It felt like dread.
Love wound through my chest, weaving itself through my ribs and around my lungs, squeezing tightly so each breath had to be pushed out and each step felt laborious. It ran through my veins, hot then icy cold, red with passion and just as vital to me as the blood it replaced. All of a sudden I couldn't remember a time when I wasn't in love. Drowning in it, choking on it, breathing it in and out, seeing it everywhere I looked, soaked in it. It was the background of everything I did. It replaced the car horns and street noise on my walk home, the sound of keyboards clicking and tapping at work, instrumentals in my music, chatter on the bus. It was everywhere, it was insidious.
But it wasn't good. It felt like panic. It felt like paranoia, like torture. I told myself love was anxiety, it was fear. Fear that I wasn't good enough, that at any moment he would decide he didn't need me around anymore, fear that he already had, but kept me around because it was fun to watch me break myself apart for him.

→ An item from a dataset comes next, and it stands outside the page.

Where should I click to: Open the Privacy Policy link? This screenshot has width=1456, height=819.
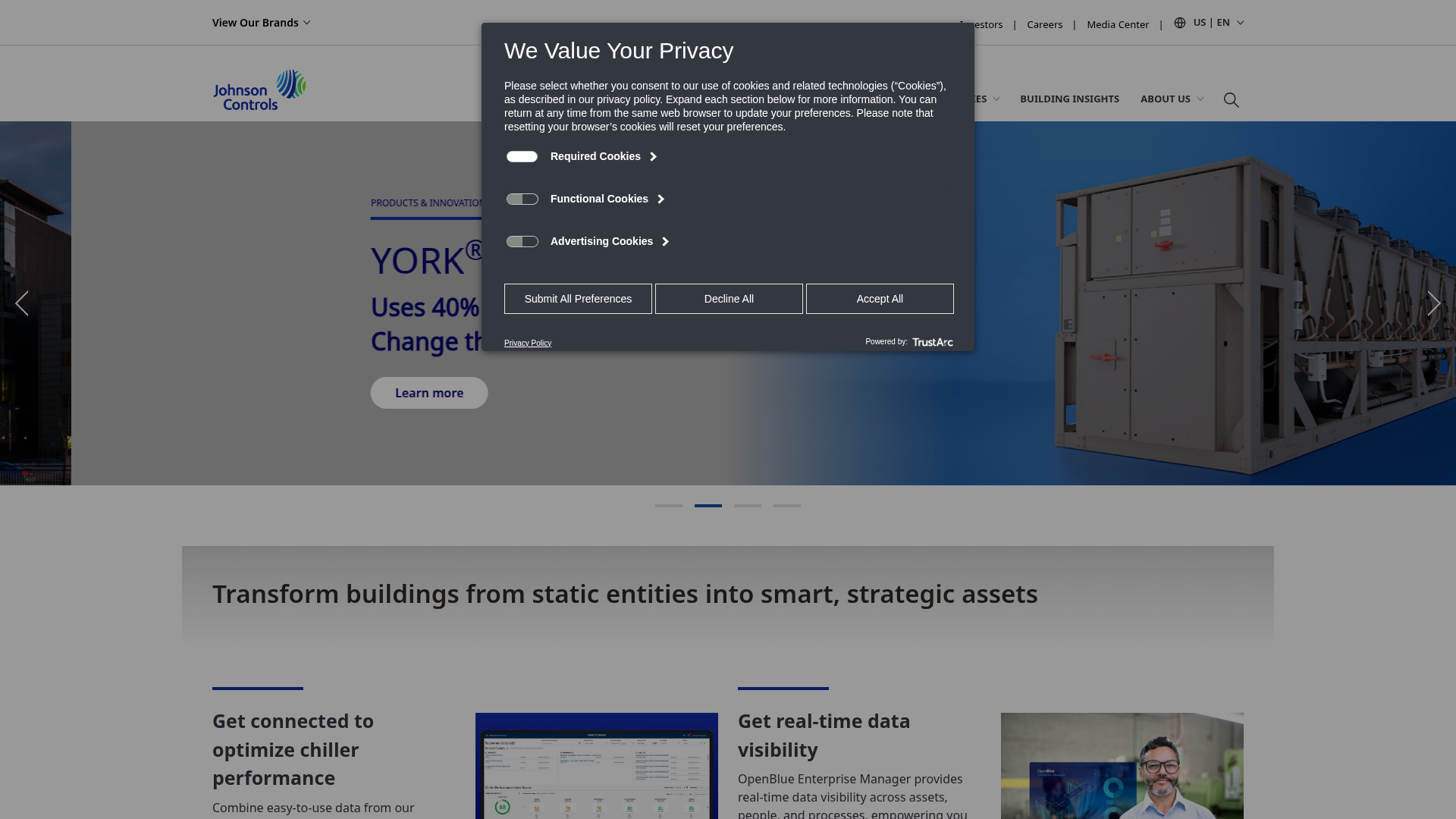tap(527, 343)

Love became knowing that he was using me but finding comfort in the fact that all I needed was a body to be loved by him, even if it was only for a couple of hours. Love became taking god that he texted me after weeks of silence, it became relief in the form of getting naked, it became silently begging him to look me in the eye, to recognize me as a human being, to say my name. Love became wondering if he even remembered my name. Love became wondering if he had ever even saved my number in his phone. Love became solace in a facetime call because at least then I could remind him that I was beautiful. Love became turning pick-up lines into genuine compliments in my mind because that was all I could get from him.
For four years love was turning myself inside out for him because I couldn't imagine waking up every day without him in my life. It was dreadful, it was terrifying, it was lonely. I don't think love is supposed to be lonely. And then, one Tuesday night in January, it became nothing at all. A hole in my chest that I wasn't responsible for but had to heal anyways.